É essencial que a ANP nasça autônoma e independente quanto às suas decisões; e que sua diretoria constitua um colegiado com mandato determinado, cujos membros sejam indicados pelo presidente da República e aprovados pelo Senado Federal.
Até para evitar ranços antigos, deverá ser totalmente desvinculada da Petrobrás e do atual Departamento Nacional de Combustíveis.
Quanto à sua composição, os membros da diretoria da ANP precisam ser pessoas com conhecimento sobre o assunto, representativas -ao menos neste início- tanto da área privada quanto da área pública.
E, no que tange à sua função de "planejamento das necessidades nacionais, elaborando o Plano Nacional de Refino e o de Abastecimento", ambos só devem ser indicativos, nunca obrigatórios, sob pena de termos tecnoburocratas dizendo a investidores o que fazer com o seu capital -receita certa para afugentar a maioria dos investidores.
Se alguém, dentro das posturas existentes, quiser instalar refinaria, depósito, ponto de transferência ou de embarque/desembarque, ainda que em concorrência com um vizinho, isso é problema dos investidores e não do governo. Este não deve estar protegendo o produtor, mas sim o consumidor, beneficiário final da competição entre empresas.
Também não convém que caiba à ANP conceder a "autorização para refinação, processamento, importação, exportação e transporte"; o texto deve ser corrigido, colocando-se "registro" no lugar de "autorização".
Tal como está, novamente aqui teremos o tecnoburocrata interferindo nas atividades econômicas de investimento, venda, compra, custo de produção e preço de venda, decidindo inclusive sobre a necessidade ou não de importação e exportação. Essas devem ser apenas reguladas pelo preço de mercado -se o preço interno estiver alto, a importação vai baixá-lo; se estiver baixo, a exportação o ajustará. A interferência do governo só é admissível nos casos em que se configure uma violência contra o regime de livre concorrência.
Além disso, se for mantida a proposta do governo, criar-se-á uma fonte perigosa de práticas inadequadas, como nos mostra a experiência histórica em geral: criação de dificuldades para a venda de facilidades.
Já a "declaração de utilidade pública para fins de desapropriação e instituição de servidão administrativa das áreas necessárias à exploração, desenvolvimento e produção de petróleo e gás, construção de refinarias, dutos e terminais", proposta no projeto, é uma violência ditatorial aberrante.
Esse artigo precisa ser eliminado, em respeito ao direito do cidadão de negociar livremente seu espaço com quem dele necessite para seus fins comerciais ou industriais.
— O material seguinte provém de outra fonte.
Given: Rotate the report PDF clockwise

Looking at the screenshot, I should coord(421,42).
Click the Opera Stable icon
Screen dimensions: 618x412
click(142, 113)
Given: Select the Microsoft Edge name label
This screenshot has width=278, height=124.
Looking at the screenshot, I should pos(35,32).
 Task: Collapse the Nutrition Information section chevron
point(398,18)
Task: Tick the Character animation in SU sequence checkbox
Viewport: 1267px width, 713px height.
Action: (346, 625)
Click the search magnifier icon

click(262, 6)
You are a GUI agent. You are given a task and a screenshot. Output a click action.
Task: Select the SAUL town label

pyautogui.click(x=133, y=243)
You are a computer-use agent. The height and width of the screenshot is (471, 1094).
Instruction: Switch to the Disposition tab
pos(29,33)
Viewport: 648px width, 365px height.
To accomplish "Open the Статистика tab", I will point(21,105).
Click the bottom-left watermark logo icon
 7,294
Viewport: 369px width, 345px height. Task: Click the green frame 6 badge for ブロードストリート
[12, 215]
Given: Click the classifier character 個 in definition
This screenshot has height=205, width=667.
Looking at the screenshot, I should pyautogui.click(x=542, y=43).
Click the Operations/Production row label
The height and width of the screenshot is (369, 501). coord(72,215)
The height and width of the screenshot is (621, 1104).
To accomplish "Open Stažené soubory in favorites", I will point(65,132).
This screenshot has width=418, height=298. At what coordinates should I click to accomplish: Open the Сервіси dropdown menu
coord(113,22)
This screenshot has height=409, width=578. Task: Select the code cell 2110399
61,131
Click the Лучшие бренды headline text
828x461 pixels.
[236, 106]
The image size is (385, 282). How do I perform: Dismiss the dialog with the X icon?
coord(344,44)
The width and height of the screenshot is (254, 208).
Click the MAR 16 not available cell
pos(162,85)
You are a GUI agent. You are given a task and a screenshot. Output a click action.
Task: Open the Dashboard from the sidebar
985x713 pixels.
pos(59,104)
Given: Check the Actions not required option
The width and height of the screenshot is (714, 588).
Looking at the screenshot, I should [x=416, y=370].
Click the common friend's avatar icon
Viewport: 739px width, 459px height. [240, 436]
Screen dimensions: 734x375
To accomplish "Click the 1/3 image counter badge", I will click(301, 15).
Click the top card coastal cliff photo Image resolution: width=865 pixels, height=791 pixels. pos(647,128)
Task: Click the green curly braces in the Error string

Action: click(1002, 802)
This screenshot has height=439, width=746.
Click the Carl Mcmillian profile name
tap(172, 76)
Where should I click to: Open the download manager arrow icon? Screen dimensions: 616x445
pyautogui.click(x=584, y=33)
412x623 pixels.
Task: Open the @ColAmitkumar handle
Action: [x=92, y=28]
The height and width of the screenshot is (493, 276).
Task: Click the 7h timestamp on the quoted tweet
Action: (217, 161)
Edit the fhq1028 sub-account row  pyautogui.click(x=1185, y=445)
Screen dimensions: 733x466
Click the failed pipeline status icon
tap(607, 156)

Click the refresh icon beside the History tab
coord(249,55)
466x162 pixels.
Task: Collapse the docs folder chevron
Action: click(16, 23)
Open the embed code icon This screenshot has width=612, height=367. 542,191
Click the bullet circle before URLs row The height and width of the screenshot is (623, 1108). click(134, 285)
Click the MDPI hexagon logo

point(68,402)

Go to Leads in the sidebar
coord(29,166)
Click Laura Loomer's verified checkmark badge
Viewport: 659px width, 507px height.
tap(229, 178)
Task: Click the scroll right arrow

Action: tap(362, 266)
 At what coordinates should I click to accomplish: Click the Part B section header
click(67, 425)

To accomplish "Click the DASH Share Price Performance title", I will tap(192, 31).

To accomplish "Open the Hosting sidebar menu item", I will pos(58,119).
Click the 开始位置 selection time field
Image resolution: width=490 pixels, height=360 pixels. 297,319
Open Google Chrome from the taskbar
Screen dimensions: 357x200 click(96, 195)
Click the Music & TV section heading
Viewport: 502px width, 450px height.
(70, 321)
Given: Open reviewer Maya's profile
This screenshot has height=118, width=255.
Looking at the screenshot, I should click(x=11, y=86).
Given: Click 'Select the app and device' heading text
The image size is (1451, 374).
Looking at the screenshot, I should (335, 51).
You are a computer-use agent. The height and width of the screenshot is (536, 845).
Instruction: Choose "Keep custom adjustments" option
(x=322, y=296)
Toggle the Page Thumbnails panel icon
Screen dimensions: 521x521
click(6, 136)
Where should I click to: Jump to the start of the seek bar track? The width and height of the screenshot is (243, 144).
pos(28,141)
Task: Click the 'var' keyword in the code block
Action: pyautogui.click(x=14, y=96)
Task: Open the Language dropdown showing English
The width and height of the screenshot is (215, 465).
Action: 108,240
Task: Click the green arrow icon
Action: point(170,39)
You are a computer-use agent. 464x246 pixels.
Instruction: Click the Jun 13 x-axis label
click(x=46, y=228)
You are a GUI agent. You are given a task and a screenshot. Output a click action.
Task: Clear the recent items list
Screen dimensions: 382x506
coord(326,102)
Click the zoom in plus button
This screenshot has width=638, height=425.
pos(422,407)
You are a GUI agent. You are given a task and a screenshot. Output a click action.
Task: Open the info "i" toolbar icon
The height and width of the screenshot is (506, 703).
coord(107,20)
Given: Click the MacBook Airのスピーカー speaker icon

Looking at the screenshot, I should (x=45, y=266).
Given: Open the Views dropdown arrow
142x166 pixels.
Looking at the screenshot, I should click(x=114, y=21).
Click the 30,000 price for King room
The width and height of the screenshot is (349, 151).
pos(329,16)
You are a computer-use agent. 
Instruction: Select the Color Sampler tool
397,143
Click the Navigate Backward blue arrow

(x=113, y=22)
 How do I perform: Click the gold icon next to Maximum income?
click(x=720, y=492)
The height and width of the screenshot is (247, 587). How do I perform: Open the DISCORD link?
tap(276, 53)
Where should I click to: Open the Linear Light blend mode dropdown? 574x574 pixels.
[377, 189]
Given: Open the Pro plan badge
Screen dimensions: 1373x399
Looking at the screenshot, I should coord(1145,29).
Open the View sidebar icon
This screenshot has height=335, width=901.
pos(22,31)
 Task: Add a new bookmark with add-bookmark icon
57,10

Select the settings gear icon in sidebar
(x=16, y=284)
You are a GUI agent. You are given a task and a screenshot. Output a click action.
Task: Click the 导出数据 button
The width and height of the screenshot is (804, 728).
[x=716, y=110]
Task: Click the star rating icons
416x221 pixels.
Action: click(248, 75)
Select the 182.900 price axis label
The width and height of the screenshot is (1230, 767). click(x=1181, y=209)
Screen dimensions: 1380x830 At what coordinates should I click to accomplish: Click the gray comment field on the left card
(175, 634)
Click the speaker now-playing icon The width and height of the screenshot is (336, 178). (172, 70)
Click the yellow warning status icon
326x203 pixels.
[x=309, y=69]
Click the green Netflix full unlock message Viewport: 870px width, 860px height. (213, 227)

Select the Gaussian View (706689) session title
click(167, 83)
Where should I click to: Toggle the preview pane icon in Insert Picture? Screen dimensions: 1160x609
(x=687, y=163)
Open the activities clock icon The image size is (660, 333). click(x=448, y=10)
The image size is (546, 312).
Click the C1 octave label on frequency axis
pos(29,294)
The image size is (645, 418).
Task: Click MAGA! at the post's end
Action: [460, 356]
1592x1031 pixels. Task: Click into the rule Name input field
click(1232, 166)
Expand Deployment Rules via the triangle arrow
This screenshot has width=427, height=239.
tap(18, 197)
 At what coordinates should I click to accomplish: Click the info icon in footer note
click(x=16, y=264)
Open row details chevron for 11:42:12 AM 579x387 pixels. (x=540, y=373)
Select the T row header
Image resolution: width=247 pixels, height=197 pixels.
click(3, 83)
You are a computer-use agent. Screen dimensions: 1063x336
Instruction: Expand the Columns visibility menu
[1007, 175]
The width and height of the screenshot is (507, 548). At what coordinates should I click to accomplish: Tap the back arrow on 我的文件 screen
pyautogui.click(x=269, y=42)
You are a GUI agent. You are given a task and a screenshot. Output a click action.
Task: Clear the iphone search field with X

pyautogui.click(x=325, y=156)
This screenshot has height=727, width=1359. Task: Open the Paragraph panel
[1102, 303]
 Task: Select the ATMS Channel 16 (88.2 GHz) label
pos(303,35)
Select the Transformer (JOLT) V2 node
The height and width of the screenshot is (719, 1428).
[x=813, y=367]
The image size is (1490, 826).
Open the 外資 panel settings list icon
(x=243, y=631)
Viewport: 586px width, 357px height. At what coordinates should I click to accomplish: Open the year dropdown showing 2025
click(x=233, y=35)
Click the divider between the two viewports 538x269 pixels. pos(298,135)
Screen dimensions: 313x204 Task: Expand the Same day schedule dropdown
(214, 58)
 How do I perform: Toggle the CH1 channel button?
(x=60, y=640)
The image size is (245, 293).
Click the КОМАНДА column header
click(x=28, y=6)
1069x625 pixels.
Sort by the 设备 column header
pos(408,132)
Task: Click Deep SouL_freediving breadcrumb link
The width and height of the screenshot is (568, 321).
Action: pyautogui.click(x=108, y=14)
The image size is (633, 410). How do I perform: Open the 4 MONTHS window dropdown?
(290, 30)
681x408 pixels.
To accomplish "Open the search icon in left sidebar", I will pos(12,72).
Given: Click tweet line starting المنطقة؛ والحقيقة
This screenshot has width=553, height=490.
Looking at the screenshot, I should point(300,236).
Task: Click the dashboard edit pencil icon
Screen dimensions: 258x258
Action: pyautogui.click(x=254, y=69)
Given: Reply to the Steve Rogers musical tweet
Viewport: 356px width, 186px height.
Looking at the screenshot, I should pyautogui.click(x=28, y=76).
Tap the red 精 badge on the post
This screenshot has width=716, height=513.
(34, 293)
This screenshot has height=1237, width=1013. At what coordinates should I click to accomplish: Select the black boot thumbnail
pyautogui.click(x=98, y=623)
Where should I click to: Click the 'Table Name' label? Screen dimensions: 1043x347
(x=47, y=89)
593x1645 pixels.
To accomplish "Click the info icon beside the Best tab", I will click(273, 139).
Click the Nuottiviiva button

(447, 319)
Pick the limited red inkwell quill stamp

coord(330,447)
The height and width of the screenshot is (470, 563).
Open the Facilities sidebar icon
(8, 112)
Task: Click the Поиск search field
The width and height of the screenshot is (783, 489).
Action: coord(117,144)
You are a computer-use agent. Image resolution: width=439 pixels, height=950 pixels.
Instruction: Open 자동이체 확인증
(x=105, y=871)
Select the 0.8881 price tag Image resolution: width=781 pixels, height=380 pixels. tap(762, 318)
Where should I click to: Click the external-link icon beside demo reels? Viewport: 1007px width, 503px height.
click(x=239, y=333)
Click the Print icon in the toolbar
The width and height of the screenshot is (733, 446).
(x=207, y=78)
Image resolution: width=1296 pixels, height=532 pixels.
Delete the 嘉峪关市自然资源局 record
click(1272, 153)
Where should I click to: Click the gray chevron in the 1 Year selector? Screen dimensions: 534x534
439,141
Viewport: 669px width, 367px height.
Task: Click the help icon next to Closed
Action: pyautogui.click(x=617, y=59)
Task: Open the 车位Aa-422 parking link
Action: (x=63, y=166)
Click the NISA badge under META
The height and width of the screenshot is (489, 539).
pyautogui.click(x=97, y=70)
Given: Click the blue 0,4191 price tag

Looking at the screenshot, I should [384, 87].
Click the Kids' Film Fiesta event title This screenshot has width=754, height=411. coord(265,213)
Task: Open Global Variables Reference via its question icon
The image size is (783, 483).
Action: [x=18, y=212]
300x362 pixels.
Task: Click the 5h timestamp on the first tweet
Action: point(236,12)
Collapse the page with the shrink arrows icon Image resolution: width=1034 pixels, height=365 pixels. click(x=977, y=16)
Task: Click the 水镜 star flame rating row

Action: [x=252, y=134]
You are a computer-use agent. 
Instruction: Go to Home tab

Finalmente, deve também ser escoimado o artigo que se refere à "regulagem, autorização e fiscalização das atividades relacionadas com o abastecimento nacional de combustíveis".
Na melhor das hipóteses, poder-se-ia considerar apenas o registro dessas atividades, no que se relaciona com a estocagem para fins estratégicos e militares e para se exigir das empresas o abastecimento de pontos a descoberto -o que, aliás, nunca ocorre em regime de preços livres.
Quanto ao Conselho Nacional de Política de Petróleo, sua existência é desnecessária com a criação da ANP. Se for efetivo e eficiente, vai tornar mais lenta e ineficiente a agência; se for decorativo, servirá como mais um cabide de empregos.
Vale, então, repetir: ao Congresso Nacional compete corrigir os erros existentes no projeto enviado pelo Poder Executivo, que, aparentemente, não teve o cuidado de ouvir o setor privado, consultando tão-somente a Petrobrás -a qual, como todos sabemos, não tem o menor interesse na transferência do monopólio das suas mãos para o Estado brasileiro.